In science news this week: California projected to get wetter through the end of the century; Study: Critical Sierra meadows being overtaken by forest; Fishing for pikeminnow: A native predator removal derby; Northwest salmon are the stuff of legends. Despite millions, the species struggles to survive. Can we save them — and at what price?; Legal battle drives dam managers to extraordinary salmon research; Climate change to deplete some US water basins used for irrigation; Groundwater pumping drying up Great Plains streams, driving fish extinction; and Diatoms have sex after all, and ammonium puts them in the mood

California projected to get wetter through the end of the century:  “Under business-as-usual greenhouse gas emissions, climate models predict California will get warmer during the rest of the century and most also predict the state will get drier.  But, new research, published today in the journal Nature Communications, predicts that California will actually get wetter. The scientists from the University of California, Riverside predict the state will get an average of 12 percent more precipitation through the end of this century, compared to the last 20 years of last century. … ”  Read more from UCR Today here:  California projected to get wetter through the end of the century

Study: Critical Sierra meadows being overtaken by forest:  “Subalpine meadows are among the Sierra Nevada’s most enchantingly picturesque landscapes. These sparsely wooded, grassy expanses are home to plants and animals found nowhere else, and they play an important role in regulating the flow of water from the Sierra snowpack to the rest of the state.  But these ecosystems may soon disappear.  A UC Merced study Opens a New Window. authored by former doctoral student Kaitlin Lubetkin, Professor Leroy Westerling and Sierra Nevada Research Institute (SNRI) Opens a New Window. scientist Lara Kueppers Opens a New Window. found that these meadows are being increasingly overrun by forest as changing conditions allow the offspring of nearby trees to take hold in meadow environments that previously favored shrubs and grasses over saplings. For the many species that depend on meadows, this change may force them to find new habitats. … ”  Read more from UC Merced here:  Study: Critical Sierra meadows being overtaken by forest

Fishing for pikeminnow: A native predator removal derby:  “Predation is a normal component of a healthy ecosystem, and in California’s rivers, Chinook salmon evolved alongside a suite of native predators that include birds, mammals, and other fishes, such as the Sacramento pikeminnow (Ptychocheilus grandis, previously called “squawfish”). However, human alteration of the Sacramento–San Joaquin River Delta and its tributaries, as well as the introduction of a host of non-native predatory fish species, have made juvenile salmonids much more vulnerable to predation.

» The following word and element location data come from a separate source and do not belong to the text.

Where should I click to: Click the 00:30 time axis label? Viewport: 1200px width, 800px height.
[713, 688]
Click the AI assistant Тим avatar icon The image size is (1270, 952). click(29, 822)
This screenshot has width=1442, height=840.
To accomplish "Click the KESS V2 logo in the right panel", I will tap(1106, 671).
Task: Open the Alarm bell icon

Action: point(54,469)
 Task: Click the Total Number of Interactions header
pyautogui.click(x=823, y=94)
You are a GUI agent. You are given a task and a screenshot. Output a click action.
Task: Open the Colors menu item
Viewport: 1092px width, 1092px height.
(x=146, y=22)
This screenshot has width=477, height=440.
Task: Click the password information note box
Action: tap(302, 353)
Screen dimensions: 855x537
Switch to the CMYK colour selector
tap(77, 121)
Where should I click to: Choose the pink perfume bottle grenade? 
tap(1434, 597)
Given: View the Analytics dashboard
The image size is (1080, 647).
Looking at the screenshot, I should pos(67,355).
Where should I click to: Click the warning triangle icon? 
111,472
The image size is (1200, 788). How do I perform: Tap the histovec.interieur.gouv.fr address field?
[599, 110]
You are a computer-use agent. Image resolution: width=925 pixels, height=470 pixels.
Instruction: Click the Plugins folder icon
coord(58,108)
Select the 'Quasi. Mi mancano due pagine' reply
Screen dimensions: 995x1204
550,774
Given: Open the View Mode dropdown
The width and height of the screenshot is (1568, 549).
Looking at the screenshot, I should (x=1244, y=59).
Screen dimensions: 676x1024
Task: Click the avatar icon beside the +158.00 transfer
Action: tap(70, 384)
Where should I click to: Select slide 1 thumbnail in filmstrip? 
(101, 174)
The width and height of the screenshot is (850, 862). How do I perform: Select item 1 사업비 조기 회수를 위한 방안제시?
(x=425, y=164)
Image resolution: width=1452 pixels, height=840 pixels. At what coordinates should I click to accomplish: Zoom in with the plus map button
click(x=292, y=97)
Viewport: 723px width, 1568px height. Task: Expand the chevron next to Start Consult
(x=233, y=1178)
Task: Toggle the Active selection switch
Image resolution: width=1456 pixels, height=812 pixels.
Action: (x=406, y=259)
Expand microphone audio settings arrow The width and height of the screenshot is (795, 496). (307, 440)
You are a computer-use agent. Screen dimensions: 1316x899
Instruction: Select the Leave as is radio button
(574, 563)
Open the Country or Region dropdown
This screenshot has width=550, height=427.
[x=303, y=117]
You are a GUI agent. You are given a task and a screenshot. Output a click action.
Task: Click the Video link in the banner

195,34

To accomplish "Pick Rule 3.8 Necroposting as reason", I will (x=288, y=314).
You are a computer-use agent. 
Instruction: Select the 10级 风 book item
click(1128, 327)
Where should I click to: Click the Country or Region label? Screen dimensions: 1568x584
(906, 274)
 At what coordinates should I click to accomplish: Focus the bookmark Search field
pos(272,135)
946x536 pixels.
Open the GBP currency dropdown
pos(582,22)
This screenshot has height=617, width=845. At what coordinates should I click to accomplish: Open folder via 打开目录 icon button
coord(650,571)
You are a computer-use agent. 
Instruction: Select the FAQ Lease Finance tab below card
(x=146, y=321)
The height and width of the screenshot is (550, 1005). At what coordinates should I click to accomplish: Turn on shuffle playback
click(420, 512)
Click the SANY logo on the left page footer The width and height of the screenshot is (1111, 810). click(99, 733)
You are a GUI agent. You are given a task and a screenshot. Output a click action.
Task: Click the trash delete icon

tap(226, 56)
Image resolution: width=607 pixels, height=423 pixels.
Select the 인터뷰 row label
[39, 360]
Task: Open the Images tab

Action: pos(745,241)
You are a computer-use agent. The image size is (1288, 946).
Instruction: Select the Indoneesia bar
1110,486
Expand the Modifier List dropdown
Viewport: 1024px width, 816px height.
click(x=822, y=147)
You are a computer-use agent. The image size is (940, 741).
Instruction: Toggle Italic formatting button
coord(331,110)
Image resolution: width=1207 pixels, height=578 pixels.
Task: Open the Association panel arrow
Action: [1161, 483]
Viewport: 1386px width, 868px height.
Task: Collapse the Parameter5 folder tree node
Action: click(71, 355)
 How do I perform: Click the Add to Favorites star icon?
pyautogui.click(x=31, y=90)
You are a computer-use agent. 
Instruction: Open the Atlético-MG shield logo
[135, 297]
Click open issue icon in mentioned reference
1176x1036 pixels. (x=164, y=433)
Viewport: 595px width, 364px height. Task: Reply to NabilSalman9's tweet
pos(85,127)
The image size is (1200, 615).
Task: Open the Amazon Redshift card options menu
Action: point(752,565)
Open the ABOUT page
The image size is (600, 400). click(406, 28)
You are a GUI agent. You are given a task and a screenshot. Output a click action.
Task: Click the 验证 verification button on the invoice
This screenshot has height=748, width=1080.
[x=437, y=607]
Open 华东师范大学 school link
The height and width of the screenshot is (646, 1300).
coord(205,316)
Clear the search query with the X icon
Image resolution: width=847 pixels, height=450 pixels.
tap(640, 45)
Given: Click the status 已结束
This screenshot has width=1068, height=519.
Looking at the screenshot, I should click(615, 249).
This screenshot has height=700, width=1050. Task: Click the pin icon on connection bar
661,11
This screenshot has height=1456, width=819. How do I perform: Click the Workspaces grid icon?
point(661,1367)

Native Sacramento pikeminnow will readily consume juvenile salmon (Brown and Moyle 1991), and concerns about increasing pressure from pikeminnow predation emerged at artificial structures like the Red Bluff Diversion Dam in the 1970s and 80s (Tucker et al. 1998, Vogel et al. 2011), and in the Eel River, where pikeminnow were illegally introduced (Nakamoto and Harvey 2003). However, recent research has not found predation on salmon by pikeminnow further down in the Sacramento-San Joaquin Delta (Nobriga et al. 2006, Nobriga and Feyrer 2007).  … ”  Read more from FishBio here:  Fishing for pikeminnow: A native predator removal derby

Northwest salmon are the stuff of legends. Despite millions, the species struggles to survive. Can we save them — and at what price?  “The salmon of the Northwest are the stuff of legends.  Pioneers talked of rivers so thick that they were tempted to cross on the backs of the fish. When Meriwether Lewis led his band of explorers through the Northwest in 1805, he marveled in his journal of “almost inconceivable” numbers of salmon.  At one time, 8 million to 16 million Columbia and Snake river salmon rode spring flows from tributaries such as the cold, clear Salmon and Clearwater rivers to the ocean, living one to three years before making the daunting upstream trip to their native waters to spawn and die. … ”  Read more from the Bellingham Herald here:  Northwest salmon are the stuff of legends. Despite millions, the species struggles to survive. Can we save them — and at what price? 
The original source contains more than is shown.